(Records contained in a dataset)
Segment Open
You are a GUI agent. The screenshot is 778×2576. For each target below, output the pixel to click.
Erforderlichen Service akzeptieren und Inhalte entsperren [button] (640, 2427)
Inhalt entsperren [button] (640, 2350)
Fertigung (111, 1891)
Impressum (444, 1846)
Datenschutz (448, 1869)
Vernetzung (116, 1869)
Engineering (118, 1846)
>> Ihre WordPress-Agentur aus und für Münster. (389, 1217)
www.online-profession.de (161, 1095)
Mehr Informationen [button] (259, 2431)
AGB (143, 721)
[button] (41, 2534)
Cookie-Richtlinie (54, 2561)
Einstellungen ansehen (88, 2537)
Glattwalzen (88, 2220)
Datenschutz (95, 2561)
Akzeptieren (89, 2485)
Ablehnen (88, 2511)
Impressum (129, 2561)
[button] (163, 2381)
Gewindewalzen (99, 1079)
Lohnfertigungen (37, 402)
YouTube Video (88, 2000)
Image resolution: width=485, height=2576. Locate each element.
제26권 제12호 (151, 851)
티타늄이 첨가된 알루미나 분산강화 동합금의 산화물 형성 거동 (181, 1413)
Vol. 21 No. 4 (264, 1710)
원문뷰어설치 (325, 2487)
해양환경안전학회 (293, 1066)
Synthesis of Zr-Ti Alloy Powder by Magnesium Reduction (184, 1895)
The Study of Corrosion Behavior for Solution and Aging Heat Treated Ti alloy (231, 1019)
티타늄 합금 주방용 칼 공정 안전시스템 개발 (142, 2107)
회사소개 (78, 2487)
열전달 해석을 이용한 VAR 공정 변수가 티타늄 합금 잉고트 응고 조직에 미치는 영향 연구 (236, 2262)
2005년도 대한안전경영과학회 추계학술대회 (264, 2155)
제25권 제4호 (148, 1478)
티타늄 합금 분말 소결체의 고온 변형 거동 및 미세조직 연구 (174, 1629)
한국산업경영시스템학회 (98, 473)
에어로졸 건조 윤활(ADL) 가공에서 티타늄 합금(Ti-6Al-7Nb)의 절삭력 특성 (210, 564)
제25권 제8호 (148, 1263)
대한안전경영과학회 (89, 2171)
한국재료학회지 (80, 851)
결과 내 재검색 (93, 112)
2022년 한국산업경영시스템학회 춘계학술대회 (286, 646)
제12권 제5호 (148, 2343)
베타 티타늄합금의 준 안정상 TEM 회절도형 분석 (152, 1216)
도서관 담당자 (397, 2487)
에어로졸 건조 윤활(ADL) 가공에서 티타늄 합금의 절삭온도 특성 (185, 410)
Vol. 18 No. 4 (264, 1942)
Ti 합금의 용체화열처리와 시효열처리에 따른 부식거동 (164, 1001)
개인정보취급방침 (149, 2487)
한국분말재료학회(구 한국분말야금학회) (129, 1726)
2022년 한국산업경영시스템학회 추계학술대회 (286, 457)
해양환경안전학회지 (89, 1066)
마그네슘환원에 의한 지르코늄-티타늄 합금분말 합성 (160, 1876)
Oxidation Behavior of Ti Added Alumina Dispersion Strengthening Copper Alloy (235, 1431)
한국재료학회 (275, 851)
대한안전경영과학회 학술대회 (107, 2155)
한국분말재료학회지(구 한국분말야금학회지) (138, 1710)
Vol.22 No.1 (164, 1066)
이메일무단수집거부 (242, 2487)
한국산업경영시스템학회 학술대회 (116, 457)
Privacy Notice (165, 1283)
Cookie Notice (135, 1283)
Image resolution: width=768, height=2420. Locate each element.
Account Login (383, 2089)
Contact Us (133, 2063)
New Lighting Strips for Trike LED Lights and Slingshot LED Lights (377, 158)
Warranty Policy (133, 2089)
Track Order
Segment Closed
=== How to complete this task ===
A single figure is required: the number of lines above in which the string "한국산업경영시스템학회" appears.

=== Answer to the problem ===
4